Sonographer and observer biases

Table Table22 shows the results of OLP regression testing for sonographer and observer biases. No inter or intra-sonographer biases were present in results from either measurement protocol. Fixed and proportional biases were present in the observer comparisons from both protocols, but were more frequent and more pronounced in the sixty-frame results.

Table 2
OLP regression results for CIMT measurements

Systematic review

We identified twenty-eight published studies that reported suitable reproducibility data for CIMT measurement. The CVs from these studies, along with data from the current project, are presented in Table Table3,3, divided according to the method used to measure CIMT.

Table 3
Coefficients of variation from CIMT reproducibility studies

Discussion

This study has produced several results of interest to investigators using CIMT as a marker of cardiovascular risk. Our new DICOM-based software halved CIMT measurement time compared with an alternative system designed to read bitmap files. However, increasing the number of measurements used to estimate CIMT did not improve reproducibility and measuring CIMT on sixty-frames appeared to increase the risk of bias within and between observers compared with measuring CIMT on fewer frames.

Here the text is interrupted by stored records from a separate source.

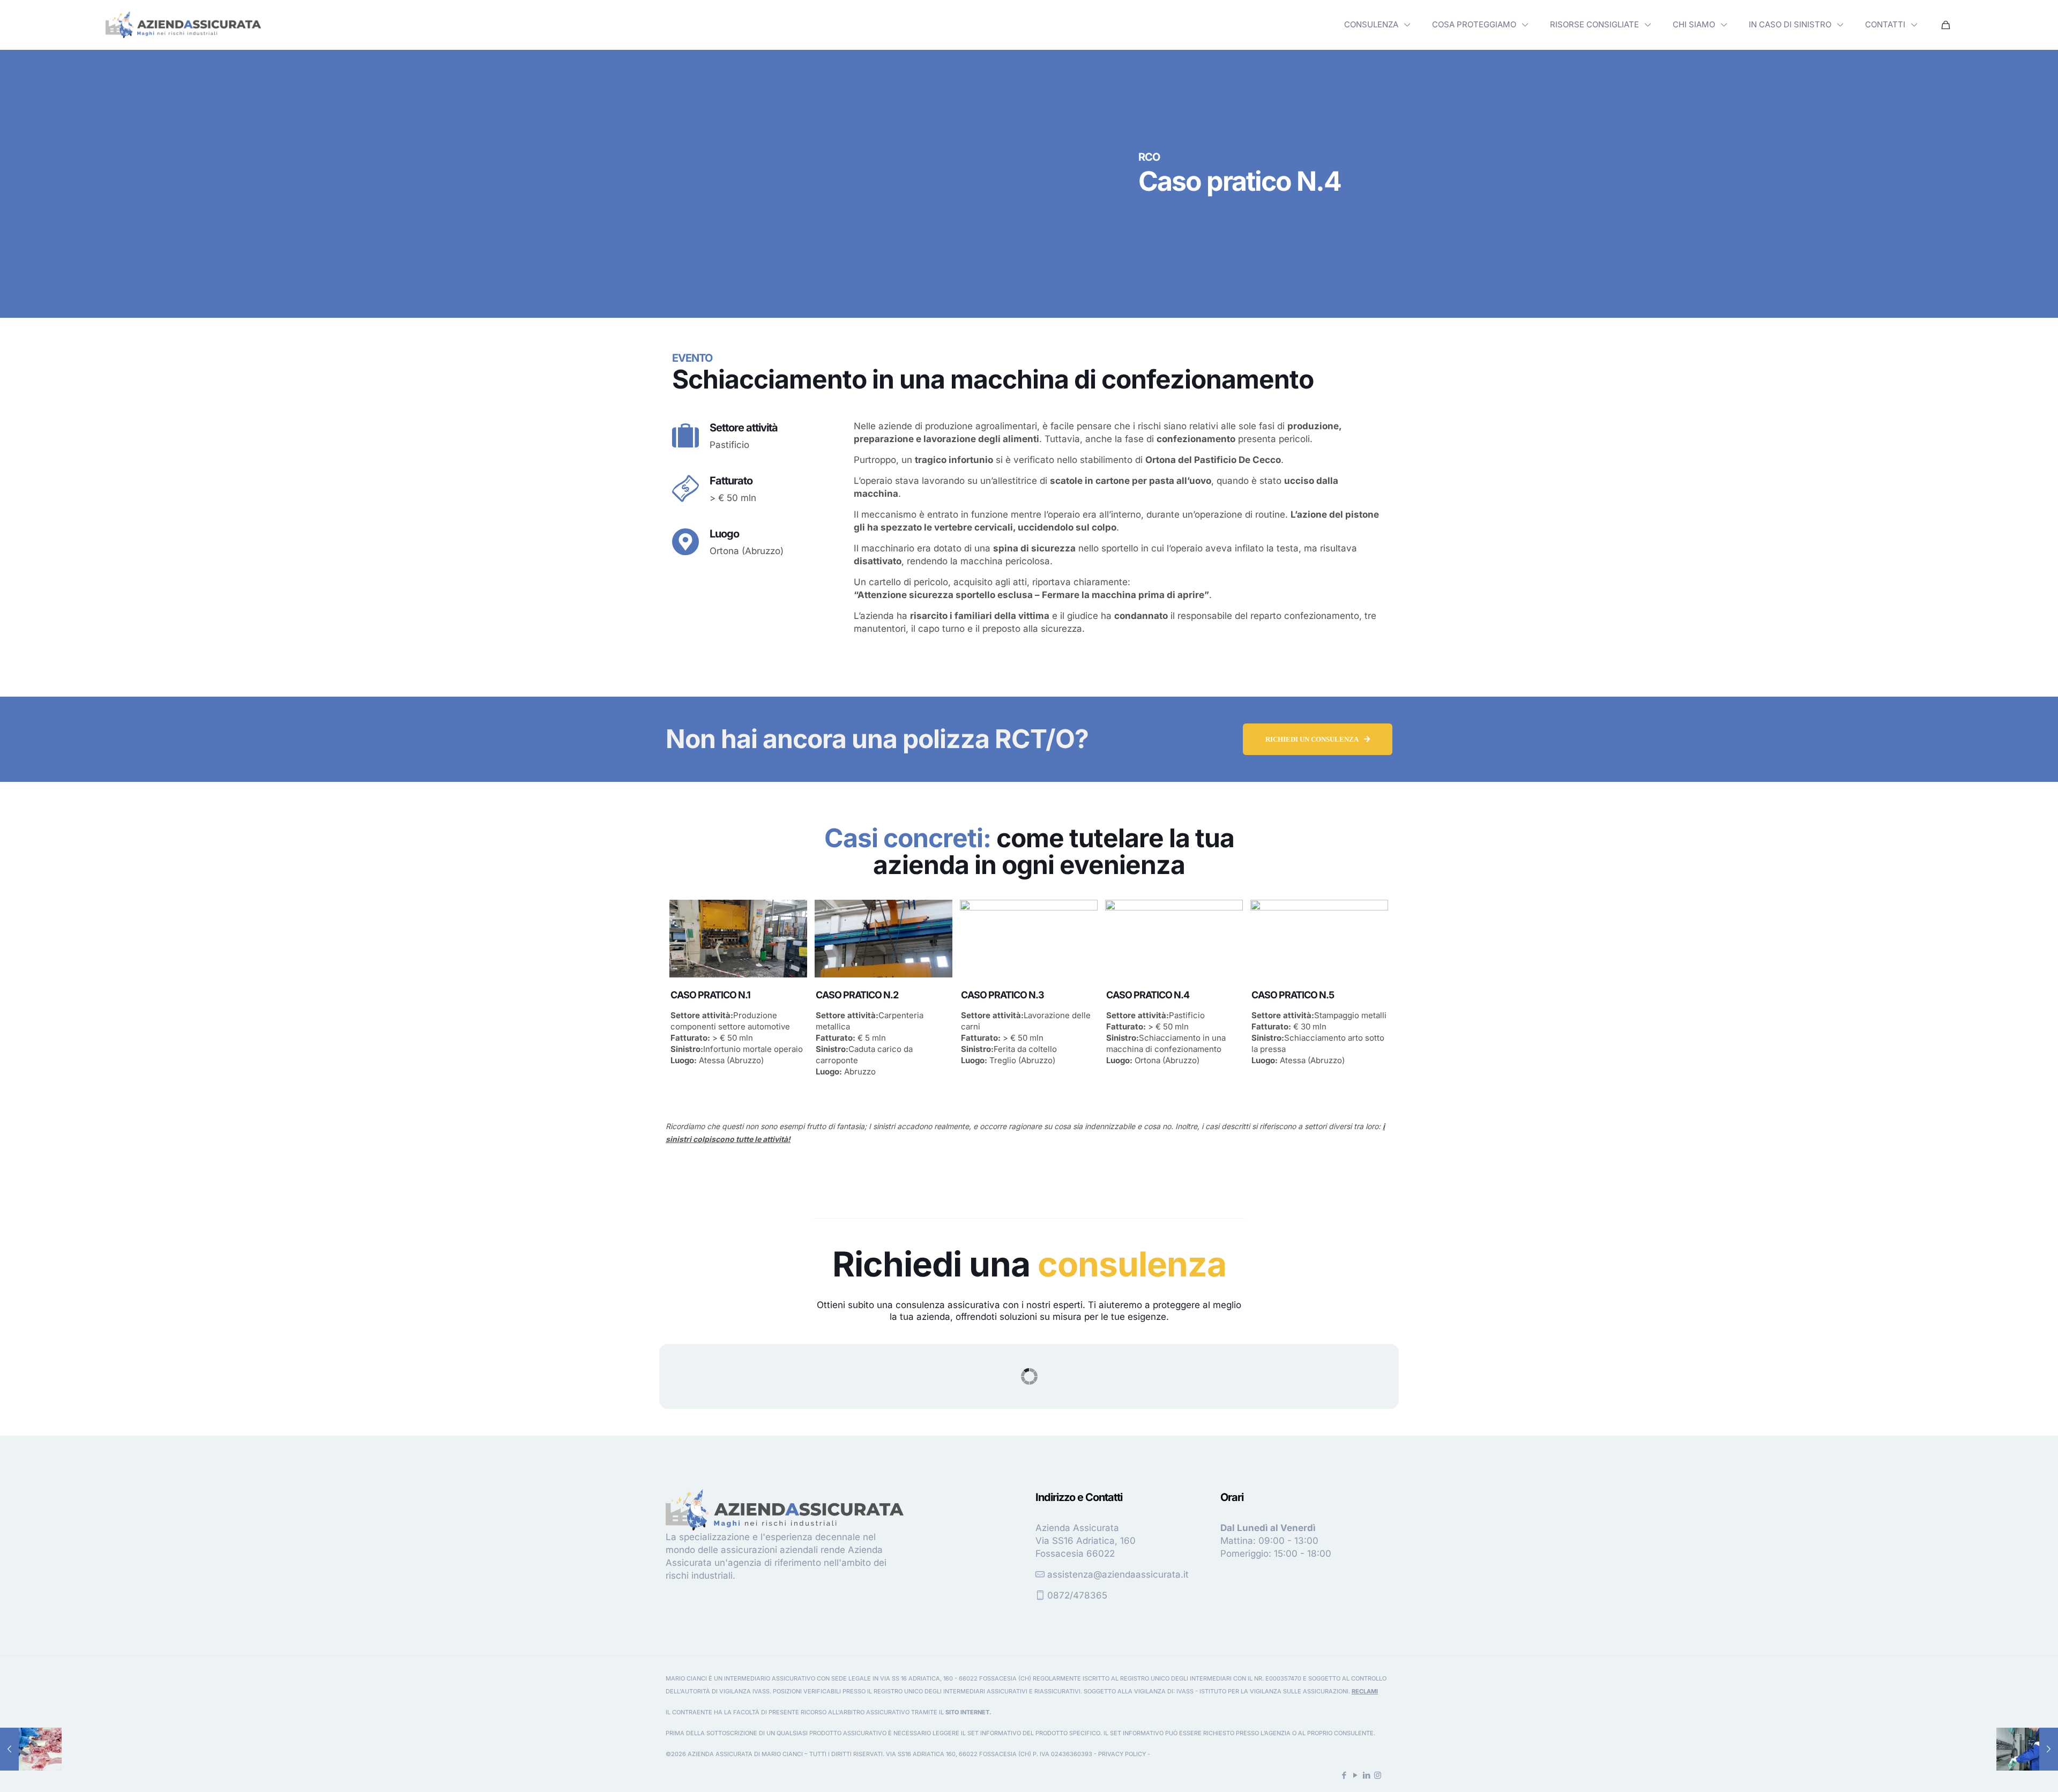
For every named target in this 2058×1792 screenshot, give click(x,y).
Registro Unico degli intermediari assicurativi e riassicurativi (977, 1691)
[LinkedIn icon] (1366, 1775)
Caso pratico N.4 (1147, 994)
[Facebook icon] (1344, 1775)
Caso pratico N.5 (1292, 994)
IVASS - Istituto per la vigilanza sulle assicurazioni (1262, 1691)
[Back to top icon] (2006, 1770)
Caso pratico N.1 (710, 994)
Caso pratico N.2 (857, 994)
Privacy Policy (1122, 1754)
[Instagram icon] (1378, 1775)
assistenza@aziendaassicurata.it (1118, 1574)
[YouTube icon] (1355, 1775)
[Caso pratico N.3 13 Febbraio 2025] (31, 1749)
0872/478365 (1077, 1595)
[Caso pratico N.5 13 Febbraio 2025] (2027, 1749)
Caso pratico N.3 (1002, 994)
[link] (183, 24)
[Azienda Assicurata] (183, 24)
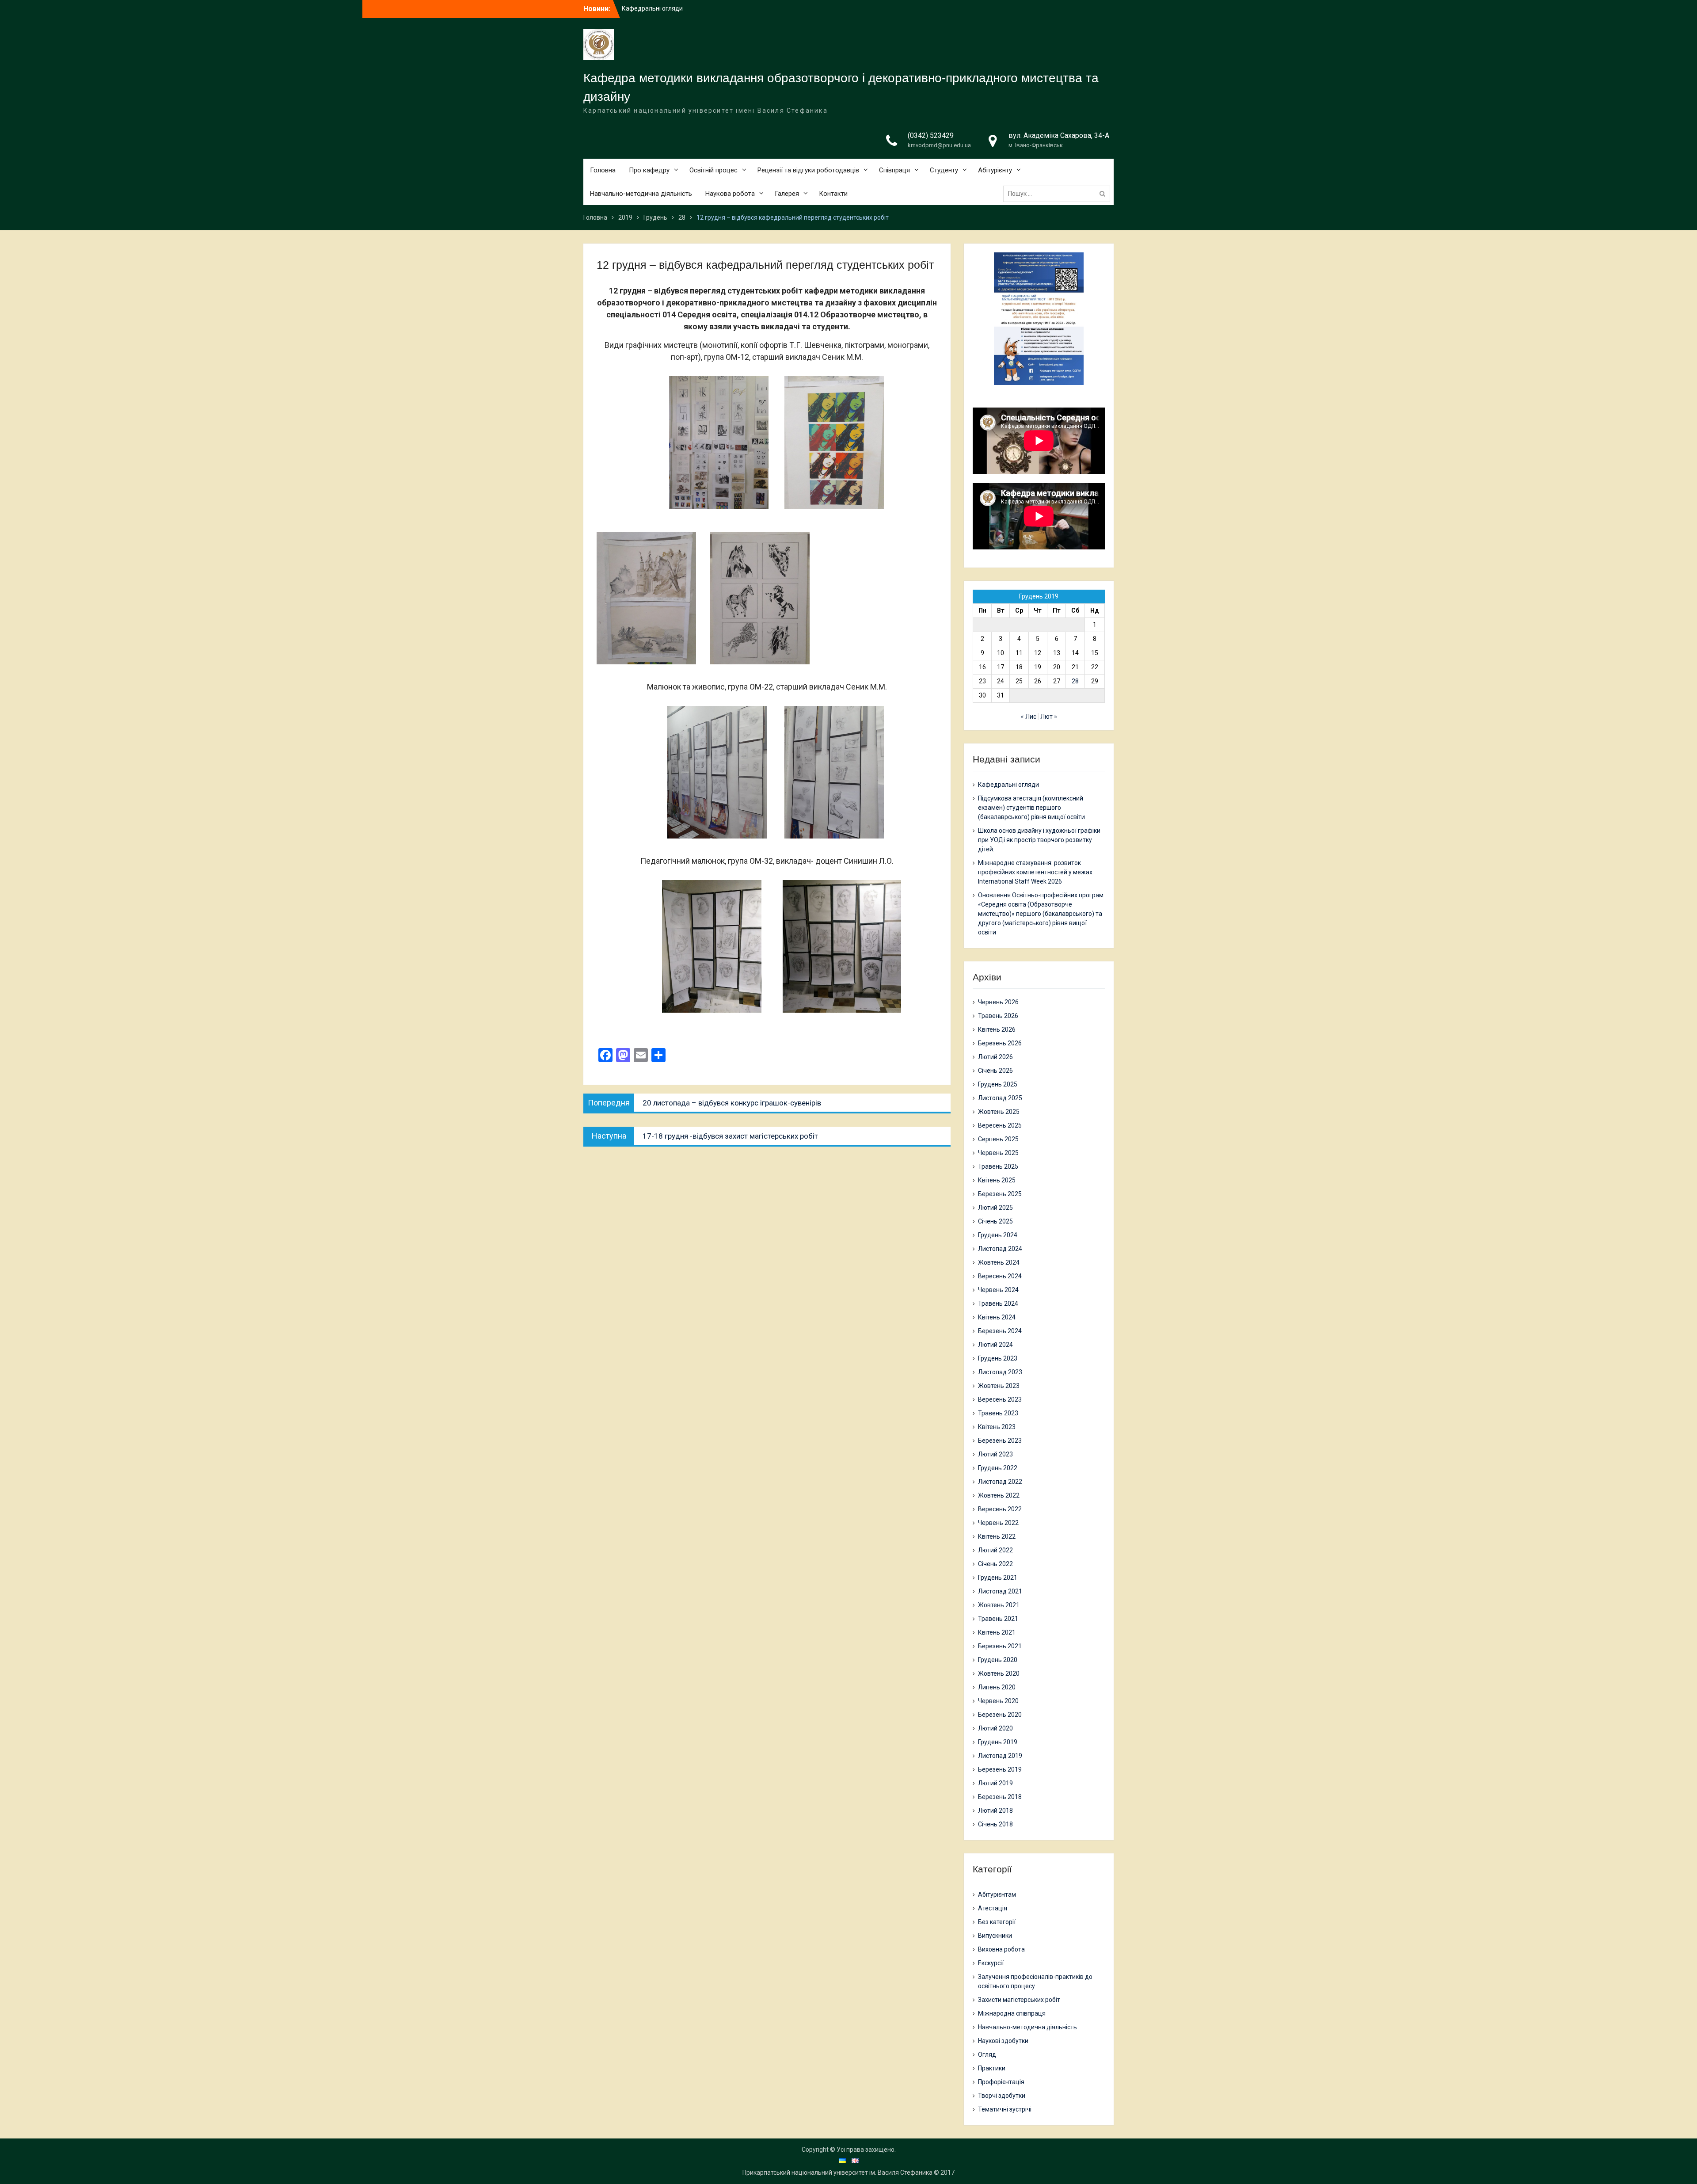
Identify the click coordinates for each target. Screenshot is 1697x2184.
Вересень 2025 (1000, 1125)
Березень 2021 (1000, 1646)
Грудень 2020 (997, 1659)
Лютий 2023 (995, 1454)
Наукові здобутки (1003, 2040)
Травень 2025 (998, 1166)
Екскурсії (991, 1963)
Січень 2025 (995, 1221)
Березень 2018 (1000, 1796)
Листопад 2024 (1000, 1248)
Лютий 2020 (995, 1728)
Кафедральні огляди (1008, 784)
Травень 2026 (998, 1015)
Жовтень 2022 (999, 1495)
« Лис (1028, 716)
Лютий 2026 (995, 1056)
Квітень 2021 (997, 1632)
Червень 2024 (998, 1289)
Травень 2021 (998, 1618)
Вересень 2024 (1000, 1276)
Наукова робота (730, 194)
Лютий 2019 (995, 1783)
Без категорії (997, 1921)
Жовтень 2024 (999, 1262)
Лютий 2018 (995, 1810)
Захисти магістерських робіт (1019, 1999)
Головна (603, 170)
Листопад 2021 (1000, 1591)
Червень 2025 (998, 1152)
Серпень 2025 (998, 1139)
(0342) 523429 (931, 135)
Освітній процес (713, 170)
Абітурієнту (995, 170)
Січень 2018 (995, 1824)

The strengths of this study were that we validated our software in subjects with a wide range of CIMT values and tested it against an alternative software program. We used blinded observers and the study was designed so we could measure sonographer and observer reproducibility separately. We also conducted a systematic review of previously published CIMT reproducibility data. A limitation of this study was that one observer did not perform replicate measures with the multiple-frame protocol, reducing our ability to detect improvements in intra-observer reproducibility.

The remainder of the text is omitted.